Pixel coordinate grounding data
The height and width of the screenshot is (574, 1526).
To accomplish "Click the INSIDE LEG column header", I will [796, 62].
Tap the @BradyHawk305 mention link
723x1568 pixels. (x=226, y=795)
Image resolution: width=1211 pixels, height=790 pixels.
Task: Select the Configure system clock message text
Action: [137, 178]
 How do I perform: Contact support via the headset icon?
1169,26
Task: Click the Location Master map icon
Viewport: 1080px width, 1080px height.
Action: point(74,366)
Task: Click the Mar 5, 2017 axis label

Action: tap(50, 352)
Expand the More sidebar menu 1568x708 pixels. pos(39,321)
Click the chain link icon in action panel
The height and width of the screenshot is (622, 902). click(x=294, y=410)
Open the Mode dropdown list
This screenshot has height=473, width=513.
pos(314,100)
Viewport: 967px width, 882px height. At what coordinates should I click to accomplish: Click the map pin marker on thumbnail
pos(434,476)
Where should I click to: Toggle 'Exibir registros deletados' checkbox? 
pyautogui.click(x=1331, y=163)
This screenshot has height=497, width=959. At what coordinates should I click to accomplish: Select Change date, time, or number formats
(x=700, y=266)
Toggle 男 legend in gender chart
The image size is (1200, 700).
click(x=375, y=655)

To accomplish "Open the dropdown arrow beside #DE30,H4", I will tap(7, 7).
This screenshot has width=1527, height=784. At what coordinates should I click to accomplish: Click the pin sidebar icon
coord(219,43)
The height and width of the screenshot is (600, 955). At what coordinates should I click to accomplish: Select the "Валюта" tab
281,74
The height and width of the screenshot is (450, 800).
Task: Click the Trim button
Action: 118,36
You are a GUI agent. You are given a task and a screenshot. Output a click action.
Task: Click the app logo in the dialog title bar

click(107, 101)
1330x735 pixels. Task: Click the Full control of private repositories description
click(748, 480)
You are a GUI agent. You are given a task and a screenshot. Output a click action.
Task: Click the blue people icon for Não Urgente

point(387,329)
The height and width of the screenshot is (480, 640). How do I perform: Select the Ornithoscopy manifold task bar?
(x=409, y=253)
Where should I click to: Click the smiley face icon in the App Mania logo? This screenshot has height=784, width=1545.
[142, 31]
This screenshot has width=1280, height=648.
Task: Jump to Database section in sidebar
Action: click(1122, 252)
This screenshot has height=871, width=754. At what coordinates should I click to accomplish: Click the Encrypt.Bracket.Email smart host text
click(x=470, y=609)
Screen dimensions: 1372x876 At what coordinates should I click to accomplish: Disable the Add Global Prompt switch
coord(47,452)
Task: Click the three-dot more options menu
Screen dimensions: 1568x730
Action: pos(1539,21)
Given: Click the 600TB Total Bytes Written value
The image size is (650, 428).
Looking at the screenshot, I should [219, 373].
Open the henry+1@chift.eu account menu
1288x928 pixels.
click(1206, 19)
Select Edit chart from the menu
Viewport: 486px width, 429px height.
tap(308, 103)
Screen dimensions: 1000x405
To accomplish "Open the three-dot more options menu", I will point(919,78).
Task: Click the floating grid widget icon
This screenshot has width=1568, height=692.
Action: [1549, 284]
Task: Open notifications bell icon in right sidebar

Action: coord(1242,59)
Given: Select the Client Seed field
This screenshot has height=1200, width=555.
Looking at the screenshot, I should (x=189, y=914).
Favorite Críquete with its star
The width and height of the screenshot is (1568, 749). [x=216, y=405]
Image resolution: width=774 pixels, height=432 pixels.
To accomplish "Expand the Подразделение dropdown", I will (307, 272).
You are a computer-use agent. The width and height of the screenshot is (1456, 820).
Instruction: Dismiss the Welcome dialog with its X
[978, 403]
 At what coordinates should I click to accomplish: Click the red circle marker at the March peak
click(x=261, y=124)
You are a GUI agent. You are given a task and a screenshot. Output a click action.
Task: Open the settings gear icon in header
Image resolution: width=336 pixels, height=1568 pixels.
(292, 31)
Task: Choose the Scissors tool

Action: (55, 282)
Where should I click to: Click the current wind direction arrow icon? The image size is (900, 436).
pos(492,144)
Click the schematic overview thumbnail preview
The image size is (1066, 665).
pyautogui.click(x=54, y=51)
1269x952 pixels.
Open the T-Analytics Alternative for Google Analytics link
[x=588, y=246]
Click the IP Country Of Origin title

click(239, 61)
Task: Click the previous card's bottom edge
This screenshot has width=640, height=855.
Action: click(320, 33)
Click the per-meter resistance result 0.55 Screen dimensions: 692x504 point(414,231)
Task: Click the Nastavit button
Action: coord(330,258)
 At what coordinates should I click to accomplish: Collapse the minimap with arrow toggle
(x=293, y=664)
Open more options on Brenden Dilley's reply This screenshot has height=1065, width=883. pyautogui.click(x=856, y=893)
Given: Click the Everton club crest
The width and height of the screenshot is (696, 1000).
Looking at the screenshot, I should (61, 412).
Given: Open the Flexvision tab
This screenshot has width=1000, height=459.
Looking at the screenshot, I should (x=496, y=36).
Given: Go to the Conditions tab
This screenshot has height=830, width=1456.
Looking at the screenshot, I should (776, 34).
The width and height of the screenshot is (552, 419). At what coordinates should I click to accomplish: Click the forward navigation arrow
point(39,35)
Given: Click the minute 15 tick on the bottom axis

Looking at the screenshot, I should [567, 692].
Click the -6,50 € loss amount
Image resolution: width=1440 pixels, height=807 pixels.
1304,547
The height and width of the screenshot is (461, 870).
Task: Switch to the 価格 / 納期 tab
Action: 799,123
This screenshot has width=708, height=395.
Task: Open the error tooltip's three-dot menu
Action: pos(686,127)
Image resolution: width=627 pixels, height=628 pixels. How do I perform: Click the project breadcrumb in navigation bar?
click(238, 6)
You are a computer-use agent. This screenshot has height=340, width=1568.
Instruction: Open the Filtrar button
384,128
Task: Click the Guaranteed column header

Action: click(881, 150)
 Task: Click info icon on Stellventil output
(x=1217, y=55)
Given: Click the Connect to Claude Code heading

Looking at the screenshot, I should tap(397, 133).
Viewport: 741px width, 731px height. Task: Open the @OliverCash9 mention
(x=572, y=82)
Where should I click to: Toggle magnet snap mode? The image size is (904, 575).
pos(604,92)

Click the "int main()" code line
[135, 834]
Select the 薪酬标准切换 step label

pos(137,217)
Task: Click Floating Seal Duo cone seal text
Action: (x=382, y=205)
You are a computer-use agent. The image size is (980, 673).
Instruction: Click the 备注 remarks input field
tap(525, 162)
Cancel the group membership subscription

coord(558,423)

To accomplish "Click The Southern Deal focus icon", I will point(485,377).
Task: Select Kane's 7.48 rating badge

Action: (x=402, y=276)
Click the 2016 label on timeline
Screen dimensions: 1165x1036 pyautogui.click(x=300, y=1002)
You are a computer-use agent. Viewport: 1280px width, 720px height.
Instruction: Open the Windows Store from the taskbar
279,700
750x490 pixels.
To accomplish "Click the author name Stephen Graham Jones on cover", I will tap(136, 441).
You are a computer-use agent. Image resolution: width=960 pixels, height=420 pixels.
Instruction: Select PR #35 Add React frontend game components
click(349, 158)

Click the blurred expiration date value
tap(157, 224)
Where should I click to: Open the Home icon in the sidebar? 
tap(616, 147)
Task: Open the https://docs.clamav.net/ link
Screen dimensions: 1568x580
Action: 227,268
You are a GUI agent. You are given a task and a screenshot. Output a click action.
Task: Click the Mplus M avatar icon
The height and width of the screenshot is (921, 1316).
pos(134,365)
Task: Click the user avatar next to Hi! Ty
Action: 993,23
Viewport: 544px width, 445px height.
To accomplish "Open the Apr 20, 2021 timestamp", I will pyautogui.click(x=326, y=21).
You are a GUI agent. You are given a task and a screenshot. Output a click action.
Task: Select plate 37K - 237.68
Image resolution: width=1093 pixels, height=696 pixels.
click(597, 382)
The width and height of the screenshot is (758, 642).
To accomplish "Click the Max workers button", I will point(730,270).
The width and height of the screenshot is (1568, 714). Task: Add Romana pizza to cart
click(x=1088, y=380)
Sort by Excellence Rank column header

__What is being asked__
Copy out each line of the records above that includes "options".

__Written solution__
Task: Click the three-dot more options menu
To accomplish "Open the three-dot more options menu", I will point(919,78).
Open more options on Brenden Dilley's reply This screenshot has height=1065, width=883. pyautogui.click(x=856, y=893)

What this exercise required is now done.